Functional Neuroimaging Unit, Geriatric Institute Research Center and Department of Psychology, University of Montreal, 4565 Queen Mary, Montreal QC, Canada.
Neuroimage. 2010 Jan 1;49(1):694-702. doi: 10.1016/j.neuroimage.2009.08.055. Epub 2009 Sep 2.

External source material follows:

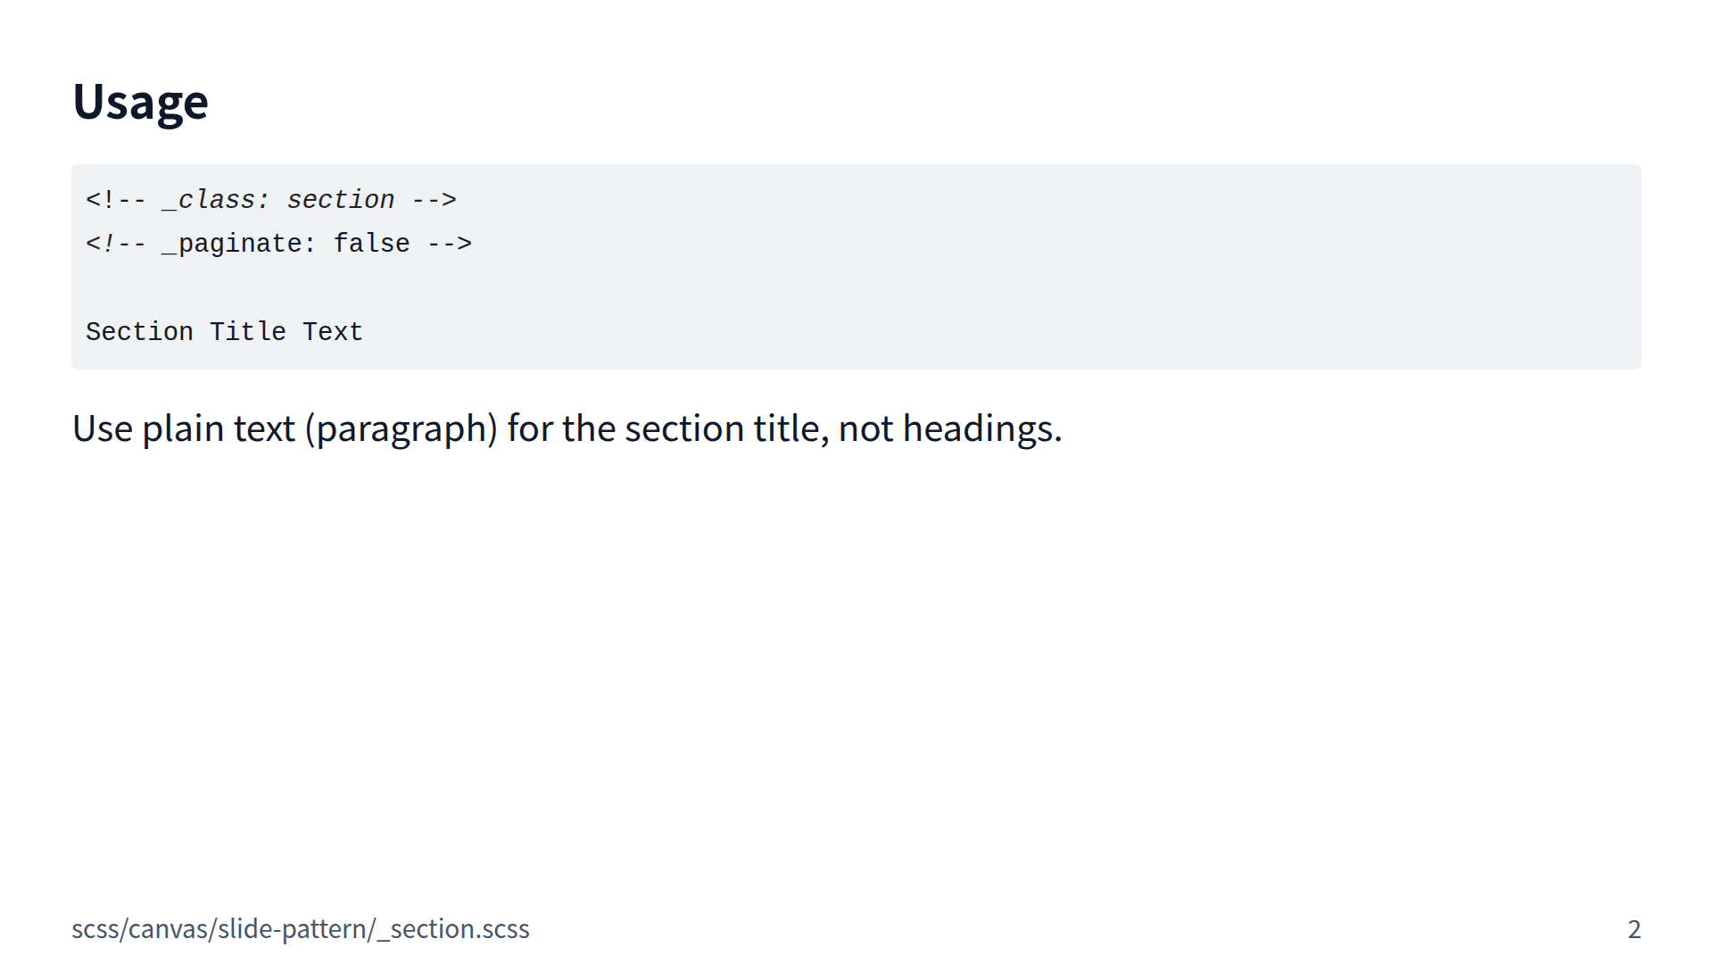Click the word "Section" in the last code line
Viewport: 1713px width, 964px height.
[139, 332]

The 'learning and performance' conundrum has for a long time puzzled the field of cognitive neuroscience. Deciphering the genuine functional neuroanatomy of motor sequence learning, among that of other skills, has thereby been hampered. The main caveat is that changes in neural activity that inherently accompany task practice may not only reflect the learning process per se, but also the basic motor implementation of improved performance. Previous research has attempted to control for a performance confound in brain activity by adopting methodologies that prevent changes in performance. However, blocking the expression of performance is likely to distort the very nature of the motor sequence learning process, and may thus represent a major confound in itself. In the present study, we postulated that both learning-dependent plasticity mechanisms and learning-independent implementation processes are nested within the relationship that exists between performance and brain activity. Functional magnetic resonance imaging (fMRI) was used to map brain responses in healthy volunteers while they either (a) learned a novel sequence, (b) produced a highly automatized sequence or (c) executed non-sequential movements matched for speed frequency. In order to dissociate between qualitatively distinct, but intertwined, relationships between performance and neural activity, our analyses focused on correlations between variations in performance and brain activity, and how this relationship differs or shares commonalities between conditions. Results revealed that activity in the putamen and contralateral lobule VI of the cerebellum most strongly correlated with performance during learning per se, suggesting their key role in this process. By contrast, activity in a parallel cerebellar network, as well as in motor and premotor cortical areas, was modulated by performance during learning and during one or both control condition(s), suggesting the primary contribution of these areas in motor implementation, either as a function or not of the sequential content of movements. Our findings thus highlight the multifaceted nature of the link between performance and brain activity, and suggest that different components of the striato-cortical and cerebello-cortical motor loops play distinct, but complementary, roles during early motor sequence learning.
长期以来,“学习和表现”的难题一直困扰着认知神经科学领域。因此,对运动序列学习的真正功能神经解剖学的破译,以及其他技能的破译,都受到了阻碍。主要的警告是,伴随着任务练习而固有地改变的神经活动不仅可能反映学习过程本身,还可能反映改善表现的基本运动执行。先前的研究试图通过采用防止表现变化的方法来控制大脑活动中的表现混杂。然而,阻止表现的表达可能会扭曲运动序列学习过程的本质,因此本身可能代表一个主要的混杂。在本研究中,我们假设学习相关的可塑性机制和学习独立的执行过程都嵌套在表现和大脑活动之间的关系中。功能磁共振成像(fMRI)用于在健康志愿者执行以下任务时绘制大脑反应:(a) 学习新序列,(b) 产生高度自动化的序列,或 (c) 以匹配速度频率执行非序列运动。为了区分表现和神经活动之间存在的不同但相互交织的关系,我们的分析重点是表现和大脑活动之间变化的相关性,以及这种关系在不同条件下如何不同或共享共同点。结果表明,在学习过程中,纹状体和对侧小脑 VI 叶的活动与表现最强烈相关,表明它们在该过程中的关键作用。相比之下,小脑平行网络以及运动和运动前皮质区域的活动在学习和一个或两个控制条件期间受到表现的调节,这表明这些区域在运动执行中的主要贡献,无论是作为运动顺序内容的函数还是不是。我们的研究结果因此强调了表现和大脑活动之间联系的多方面性质,并表明纹状体 - 皮质和小脑 - 皮质运动回路的不同成分在早期运动序列学习期间发挥着不同但互补的作用。